What you are asked to do: Return each line of the rows below that contains the string "click", matching case exactly.
═════ Material for this exercise
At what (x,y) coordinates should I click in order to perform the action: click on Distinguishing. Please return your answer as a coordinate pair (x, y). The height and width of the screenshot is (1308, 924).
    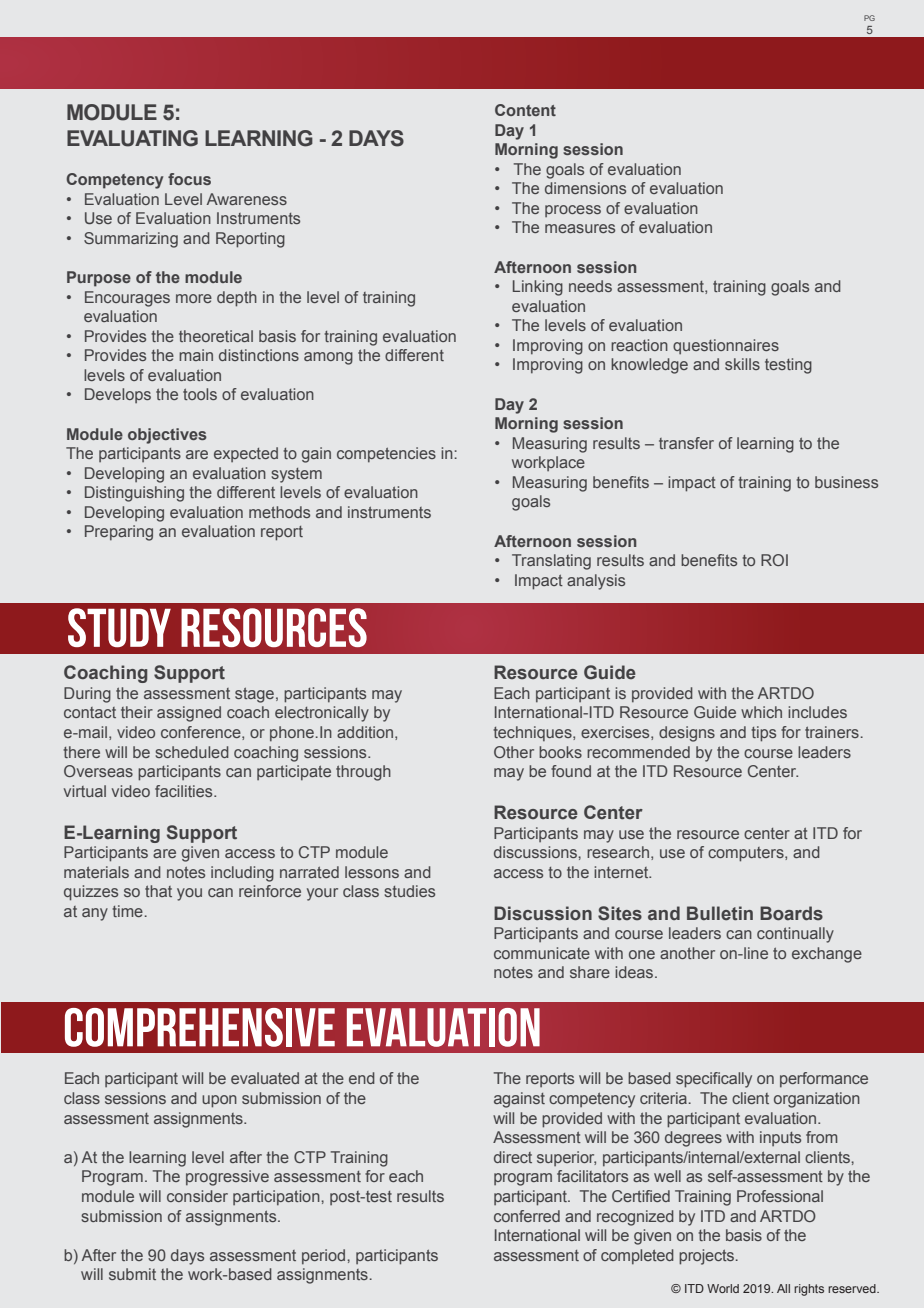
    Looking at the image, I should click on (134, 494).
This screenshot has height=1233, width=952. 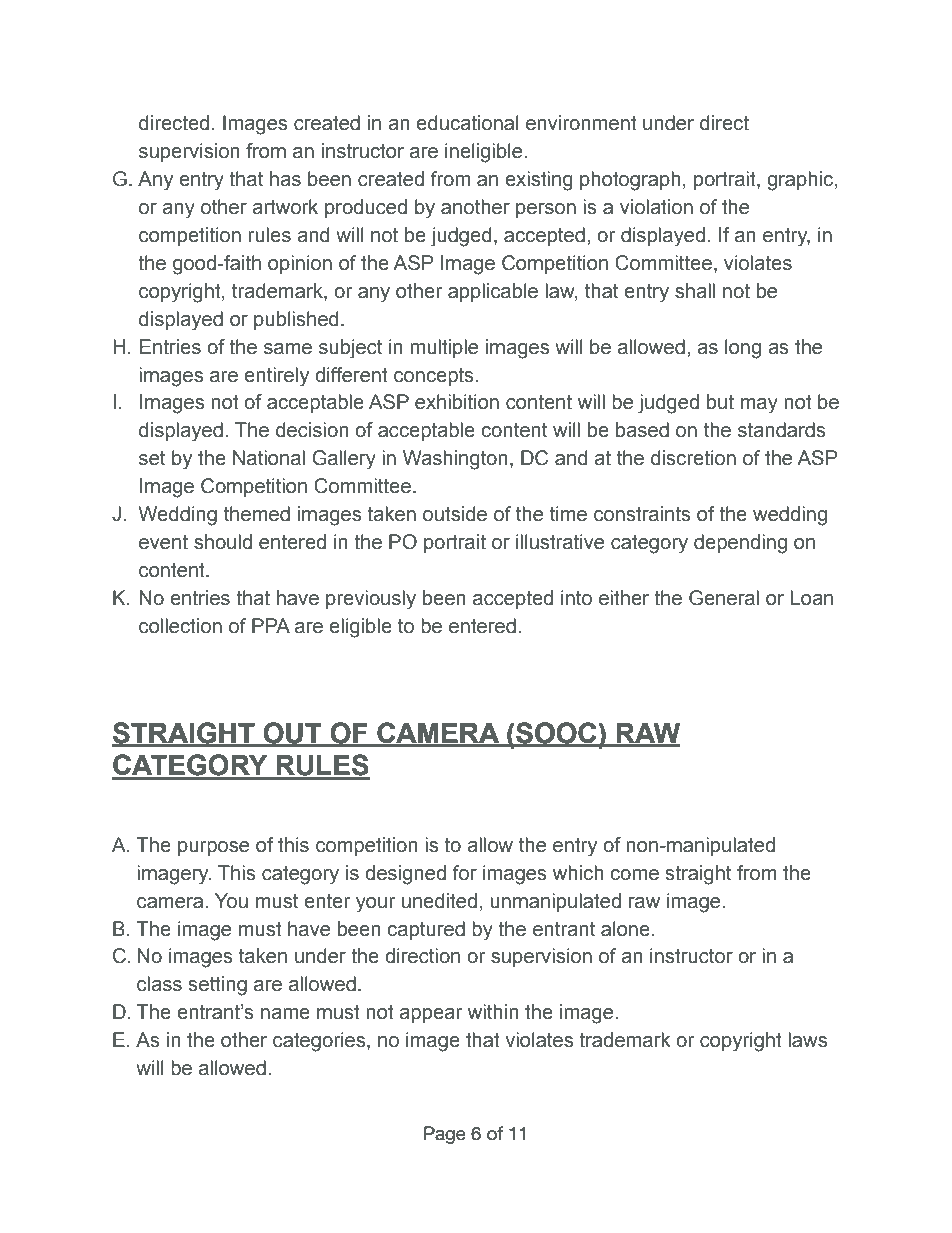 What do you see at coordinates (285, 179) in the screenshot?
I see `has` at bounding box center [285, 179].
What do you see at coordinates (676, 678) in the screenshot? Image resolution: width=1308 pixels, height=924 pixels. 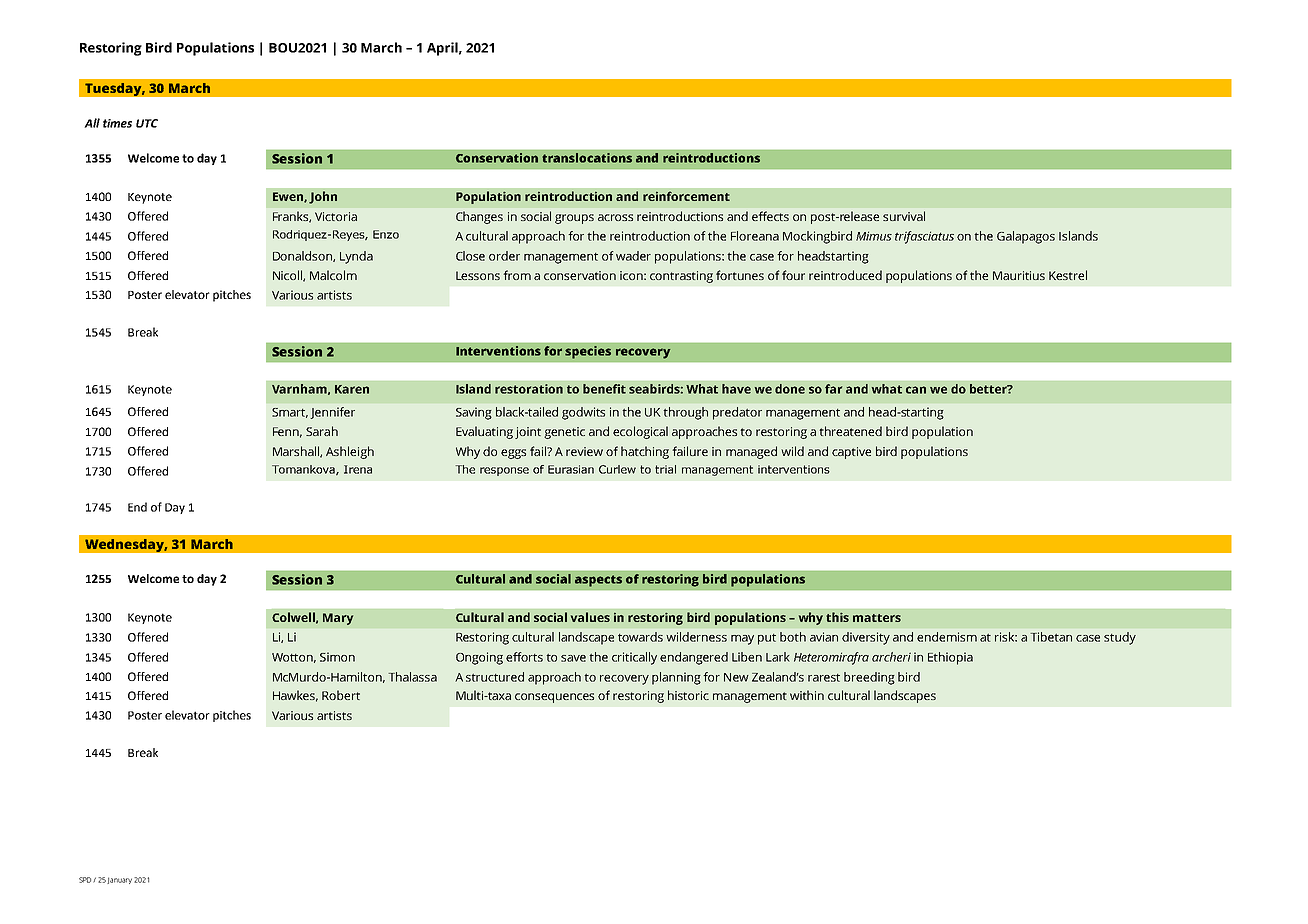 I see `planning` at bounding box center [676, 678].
══════════
Exercise solution:
At what (x,y) coordinates should I click in order to perform the action: click on Distinguishing. Please return your answer as a coordinate pair (x, y). The height and width of the screenshot is (1308, 924).
    Looking at the image, I should click on (134, 494).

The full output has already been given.